BEGIN Records for the task

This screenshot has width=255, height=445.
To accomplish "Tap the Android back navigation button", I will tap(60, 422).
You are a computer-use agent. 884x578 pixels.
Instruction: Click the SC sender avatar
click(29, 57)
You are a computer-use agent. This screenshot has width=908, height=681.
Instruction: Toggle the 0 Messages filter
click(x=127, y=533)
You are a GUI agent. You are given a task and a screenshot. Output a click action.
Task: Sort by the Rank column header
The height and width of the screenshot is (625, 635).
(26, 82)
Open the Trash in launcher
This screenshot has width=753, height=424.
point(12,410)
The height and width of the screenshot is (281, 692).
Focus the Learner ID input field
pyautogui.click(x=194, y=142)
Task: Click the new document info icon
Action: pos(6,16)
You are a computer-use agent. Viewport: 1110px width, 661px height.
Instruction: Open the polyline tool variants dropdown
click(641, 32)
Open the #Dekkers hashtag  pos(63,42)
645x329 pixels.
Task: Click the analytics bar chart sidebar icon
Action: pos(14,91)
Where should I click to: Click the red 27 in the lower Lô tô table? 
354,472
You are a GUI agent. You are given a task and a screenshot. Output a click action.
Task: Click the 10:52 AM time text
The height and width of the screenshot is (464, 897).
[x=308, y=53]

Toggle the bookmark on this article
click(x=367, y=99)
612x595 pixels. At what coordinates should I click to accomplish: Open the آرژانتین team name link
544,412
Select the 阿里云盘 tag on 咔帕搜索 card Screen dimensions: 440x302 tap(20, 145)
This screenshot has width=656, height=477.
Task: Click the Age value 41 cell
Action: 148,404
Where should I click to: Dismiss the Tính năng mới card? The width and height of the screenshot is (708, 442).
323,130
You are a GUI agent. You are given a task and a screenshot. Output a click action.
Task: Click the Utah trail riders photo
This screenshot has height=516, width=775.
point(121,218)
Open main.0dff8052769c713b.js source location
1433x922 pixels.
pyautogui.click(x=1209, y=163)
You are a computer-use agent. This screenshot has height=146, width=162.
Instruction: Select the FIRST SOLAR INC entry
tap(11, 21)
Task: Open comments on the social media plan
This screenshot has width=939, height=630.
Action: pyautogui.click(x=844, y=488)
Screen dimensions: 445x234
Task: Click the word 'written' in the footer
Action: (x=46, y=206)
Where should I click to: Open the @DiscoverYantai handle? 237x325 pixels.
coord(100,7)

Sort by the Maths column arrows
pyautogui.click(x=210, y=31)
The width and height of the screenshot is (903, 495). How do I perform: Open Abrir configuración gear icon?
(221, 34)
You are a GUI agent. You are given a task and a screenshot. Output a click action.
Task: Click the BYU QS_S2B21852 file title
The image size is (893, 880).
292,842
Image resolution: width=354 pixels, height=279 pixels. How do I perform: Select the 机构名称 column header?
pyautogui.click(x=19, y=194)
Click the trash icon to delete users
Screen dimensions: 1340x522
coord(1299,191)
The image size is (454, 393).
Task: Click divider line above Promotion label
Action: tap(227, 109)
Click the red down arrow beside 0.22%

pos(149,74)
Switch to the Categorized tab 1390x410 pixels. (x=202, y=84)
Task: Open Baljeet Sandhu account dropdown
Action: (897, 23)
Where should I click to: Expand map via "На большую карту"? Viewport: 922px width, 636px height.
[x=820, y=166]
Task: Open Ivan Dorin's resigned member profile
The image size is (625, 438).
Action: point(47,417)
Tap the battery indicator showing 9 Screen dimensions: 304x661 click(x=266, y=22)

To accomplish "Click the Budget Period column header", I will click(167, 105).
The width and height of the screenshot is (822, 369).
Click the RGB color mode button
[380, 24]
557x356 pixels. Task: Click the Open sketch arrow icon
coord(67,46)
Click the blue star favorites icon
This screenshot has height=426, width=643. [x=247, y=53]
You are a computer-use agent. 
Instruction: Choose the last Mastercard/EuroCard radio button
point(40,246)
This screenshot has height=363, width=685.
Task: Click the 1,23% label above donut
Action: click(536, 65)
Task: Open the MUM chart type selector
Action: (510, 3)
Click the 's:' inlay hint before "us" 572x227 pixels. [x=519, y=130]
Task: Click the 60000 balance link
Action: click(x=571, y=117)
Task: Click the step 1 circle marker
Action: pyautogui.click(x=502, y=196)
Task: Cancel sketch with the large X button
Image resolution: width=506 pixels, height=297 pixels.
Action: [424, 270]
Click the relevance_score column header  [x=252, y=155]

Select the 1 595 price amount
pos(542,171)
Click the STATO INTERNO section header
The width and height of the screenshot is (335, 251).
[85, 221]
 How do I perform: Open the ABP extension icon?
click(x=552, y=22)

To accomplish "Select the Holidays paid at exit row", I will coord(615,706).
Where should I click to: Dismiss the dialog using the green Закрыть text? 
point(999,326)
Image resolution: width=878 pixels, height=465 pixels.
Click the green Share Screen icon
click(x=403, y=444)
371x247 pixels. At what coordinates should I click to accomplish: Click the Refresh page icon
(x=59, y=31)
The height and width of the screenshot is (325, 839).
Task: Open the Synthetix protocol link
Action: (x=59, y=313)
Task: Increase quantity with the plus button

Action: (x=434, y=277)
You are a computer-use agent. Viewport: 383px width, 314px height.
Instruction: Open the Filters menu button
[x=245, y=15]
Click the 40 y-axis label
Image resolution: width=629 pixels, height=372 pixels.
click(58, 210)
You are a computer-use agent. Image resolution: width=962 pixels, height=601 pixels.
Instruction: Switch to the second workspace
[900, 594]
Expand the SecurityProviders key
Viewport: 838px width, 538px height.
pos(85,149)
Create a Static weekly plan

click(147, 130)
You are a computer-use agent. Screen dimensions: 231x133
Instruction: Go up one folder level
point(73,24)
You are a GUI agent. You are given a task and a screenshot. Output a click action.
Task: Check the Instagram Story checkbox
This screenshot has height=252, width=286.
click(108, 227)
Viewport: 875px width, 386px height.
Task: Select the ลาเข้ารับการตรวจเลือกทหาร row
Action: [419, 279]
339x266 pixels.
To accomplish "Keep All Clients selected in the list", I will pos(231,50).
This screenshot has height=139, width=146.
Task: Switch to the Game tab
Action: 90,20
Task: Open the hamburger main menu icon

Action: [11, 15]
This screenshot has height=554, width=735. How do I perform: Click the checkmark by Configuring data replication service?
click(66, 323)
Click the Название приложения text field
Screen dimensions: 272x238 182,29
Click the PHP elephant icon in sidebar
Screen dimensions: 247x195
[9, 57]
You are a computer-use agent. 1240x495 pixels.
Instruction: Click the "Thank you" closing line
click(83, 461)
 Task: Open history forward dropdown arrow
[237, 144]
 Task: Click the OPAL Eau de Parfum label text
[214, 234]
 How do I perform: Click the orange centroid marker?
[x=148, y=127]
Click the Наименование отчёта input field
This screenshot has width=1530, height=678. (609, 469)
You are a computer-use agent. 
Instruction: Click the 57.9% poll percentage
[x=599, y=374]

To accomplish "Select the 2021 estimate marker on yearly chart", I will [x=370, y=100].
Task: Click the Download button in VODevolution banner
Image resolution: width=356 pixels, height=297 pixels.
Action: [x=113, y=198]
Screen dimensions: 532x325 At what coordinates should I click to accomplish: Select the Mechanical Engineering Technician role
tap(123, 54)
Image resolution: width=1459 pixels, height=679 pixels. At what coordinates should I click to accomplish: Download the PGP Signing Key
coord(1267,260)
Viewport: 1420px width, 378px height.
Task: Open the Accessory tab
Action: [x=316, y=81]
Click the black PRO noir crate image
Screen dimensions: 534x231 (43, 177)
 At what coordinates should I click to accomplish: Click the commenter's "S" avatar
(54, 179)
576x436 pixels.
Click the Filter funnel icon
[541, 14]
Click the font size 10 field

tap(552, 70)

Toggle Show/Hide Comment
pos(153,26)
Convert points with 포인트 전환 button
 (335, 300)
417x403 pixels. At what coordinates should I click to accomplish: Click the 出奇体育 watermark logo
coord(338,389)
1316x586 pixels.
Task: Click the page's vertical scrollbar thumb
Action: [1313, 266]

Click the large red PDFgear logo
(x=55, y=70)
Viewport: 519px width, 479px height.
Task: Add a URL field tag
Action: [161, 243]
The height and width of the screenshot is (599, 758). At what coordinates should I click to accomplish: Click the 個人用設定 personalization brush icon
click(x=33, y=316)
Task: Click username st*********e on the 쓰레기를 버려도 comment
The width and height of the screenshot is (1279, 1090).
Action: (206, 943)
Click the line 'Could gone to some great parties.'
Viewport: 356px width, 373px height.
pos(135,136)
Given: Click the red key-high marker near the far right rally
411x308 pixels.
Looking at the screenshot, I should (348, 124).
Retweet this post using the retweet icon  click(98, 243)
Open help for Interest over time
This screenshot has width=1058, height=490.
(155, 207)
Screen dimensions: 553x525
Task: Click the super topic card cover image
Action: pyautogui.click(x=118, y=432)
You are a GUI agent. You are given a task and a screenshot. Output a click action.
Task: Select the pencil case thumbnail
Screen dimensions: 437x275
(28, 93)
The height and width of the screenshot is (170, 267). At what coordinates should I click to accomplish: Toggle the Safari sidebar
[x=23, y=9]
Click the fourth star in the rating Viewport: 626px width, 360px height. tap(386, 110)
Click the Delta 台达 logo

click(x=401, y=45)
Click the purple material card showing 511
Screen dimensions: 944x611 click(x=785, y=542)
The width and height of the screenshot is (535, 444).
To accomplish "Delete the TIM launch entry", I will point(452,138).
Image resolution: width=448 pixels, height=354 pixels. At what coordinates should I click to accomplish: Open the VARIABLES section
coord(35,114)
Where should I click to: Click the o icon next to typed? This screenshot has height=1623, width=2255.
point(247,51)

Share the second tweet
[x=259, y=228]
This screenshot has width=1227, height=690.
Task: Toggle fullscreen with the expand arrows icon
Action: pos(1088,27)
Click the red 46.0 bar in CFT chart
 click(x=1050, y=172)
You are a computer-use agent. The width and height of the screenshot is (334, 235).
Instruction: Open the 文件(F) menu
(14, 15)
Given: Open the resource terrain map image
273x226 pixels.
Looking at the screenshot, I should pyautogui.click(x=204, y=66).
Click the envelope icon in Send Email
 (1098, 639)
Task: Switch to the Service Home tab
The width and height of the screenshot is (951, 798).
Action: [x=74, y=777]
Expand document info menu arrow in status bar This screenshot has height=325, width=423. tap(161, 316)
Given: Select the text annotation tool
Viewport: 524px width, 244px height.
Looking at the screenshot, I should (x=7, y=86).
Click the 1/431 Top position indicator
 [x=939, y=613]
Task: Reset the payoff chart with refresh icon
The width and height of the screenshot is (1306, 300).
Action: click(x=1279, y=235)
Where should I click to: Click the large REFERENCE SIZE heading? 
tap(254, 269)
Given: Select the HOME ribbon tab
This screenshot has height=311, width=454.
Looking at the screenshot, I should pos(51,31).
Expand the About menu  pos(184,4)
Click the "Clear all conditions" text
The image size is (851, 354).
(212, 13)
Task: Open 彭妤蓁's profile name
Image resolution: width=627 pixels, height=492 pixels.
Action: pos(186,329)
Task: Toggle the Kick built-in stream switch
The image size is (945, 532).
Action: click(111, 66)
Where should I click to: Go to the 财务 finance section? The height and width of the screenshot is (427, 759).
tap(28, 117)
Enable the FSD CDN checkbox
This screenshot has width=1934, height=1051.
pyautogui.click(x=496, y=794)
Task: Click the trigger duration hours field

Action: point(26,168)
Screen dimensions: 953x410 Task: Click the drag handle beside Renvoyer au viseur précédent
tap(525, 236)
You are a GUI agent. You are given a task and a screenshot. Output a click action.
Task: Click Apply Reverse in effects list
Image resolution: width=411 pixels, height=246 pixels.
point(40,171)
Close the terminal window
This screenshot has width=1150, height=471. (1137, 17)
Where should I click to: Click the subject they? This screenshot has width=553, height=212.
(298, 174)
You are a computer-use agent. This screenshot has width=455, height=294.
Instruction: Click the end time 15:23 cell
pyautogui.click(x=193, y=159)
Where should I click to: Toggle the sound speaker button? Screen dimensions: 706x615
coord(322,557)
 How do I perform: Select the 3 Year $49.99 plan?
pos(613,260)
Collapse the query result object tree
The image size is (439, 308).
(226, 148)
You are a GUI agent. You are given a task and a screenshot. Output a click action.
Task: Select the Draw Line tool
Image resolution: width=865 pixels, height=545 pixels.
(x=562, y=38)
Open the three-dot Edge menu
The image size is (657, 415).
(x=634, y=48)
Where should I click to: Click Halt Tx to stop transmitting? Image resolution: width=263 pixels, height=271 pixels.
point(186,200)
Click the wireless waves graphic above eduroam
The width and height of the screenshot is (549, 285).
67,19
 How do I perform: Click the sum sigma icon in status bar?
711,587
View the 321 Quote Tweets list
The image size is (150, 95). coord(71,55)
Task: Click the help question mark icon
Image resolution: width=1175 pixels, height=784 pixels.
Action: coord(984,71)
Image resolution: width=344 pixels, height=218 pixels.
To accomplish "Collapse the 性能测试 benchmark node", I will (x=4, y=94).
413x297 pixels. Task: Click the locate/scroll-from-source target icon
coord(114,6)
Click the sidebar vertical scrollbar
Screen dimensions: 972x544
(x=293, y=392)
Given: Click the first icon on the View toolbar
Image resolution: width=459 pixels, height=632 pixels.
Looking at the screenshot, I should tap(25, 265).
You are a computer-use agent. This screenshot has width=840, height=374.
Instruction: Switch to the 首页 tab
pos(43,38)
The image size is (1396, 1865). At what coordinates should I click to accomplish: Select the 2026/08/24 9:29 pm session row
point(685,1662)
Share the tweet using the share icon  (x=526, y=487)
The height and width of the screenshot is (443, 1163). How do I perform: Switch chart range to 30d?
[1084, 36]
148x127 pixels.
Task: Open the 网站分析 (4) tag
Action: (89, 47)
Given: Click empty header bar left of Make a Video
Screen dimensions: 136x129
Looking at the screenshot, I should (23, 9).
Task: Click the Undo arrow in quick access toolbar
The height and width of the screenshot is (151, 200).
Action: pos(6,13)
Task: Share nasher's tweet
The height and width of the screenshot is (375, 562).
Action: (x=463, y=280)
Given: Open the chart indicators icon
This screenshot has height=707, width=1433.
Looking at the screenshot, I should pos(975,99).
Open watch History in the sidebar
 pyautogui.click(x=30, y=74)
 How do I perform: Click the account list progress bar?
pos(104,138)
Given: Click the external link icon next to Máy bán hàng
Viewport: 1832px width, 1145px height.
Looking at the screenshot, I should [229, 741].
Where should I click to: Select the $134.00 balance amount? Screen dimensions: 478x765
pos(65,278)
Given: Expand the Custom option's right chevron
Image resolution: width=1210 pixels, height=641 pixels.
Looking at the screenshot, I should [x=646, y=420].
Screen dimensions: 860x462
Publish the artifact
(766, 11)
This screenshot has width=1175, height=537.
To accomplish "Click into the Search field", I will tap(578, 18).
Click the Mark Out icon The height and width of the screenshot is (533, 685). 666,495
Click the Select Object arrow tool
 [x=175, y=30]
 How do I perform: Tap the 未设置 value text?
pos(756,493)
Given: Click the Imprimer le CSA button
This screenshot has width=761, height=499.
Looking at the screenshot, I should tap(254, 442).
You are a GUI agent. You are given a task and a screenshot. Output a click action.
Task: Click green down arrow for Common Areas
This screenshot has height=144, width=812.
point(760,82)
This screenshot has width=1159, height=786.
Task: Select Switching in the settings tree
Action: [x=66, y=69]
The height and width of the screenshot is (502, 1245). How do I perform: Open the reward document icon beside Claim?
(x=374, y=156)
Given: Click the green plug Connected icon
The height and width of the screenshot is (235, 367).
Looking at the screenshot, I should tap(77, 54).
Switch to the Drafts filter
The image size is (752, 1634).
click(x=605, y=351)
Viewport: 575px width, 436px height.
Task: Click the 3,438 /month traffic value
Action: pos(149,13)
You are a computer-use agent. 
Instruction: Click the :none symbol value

END Records for the task

§ **Aim of the task**: Wherever a line above contains the string "Collapse", copy that line.

§ **Worked solution**:
Collapse the query result object tree
To accomplish "Collapse the 性能测试 benchmark node", I will (x=4, y=94).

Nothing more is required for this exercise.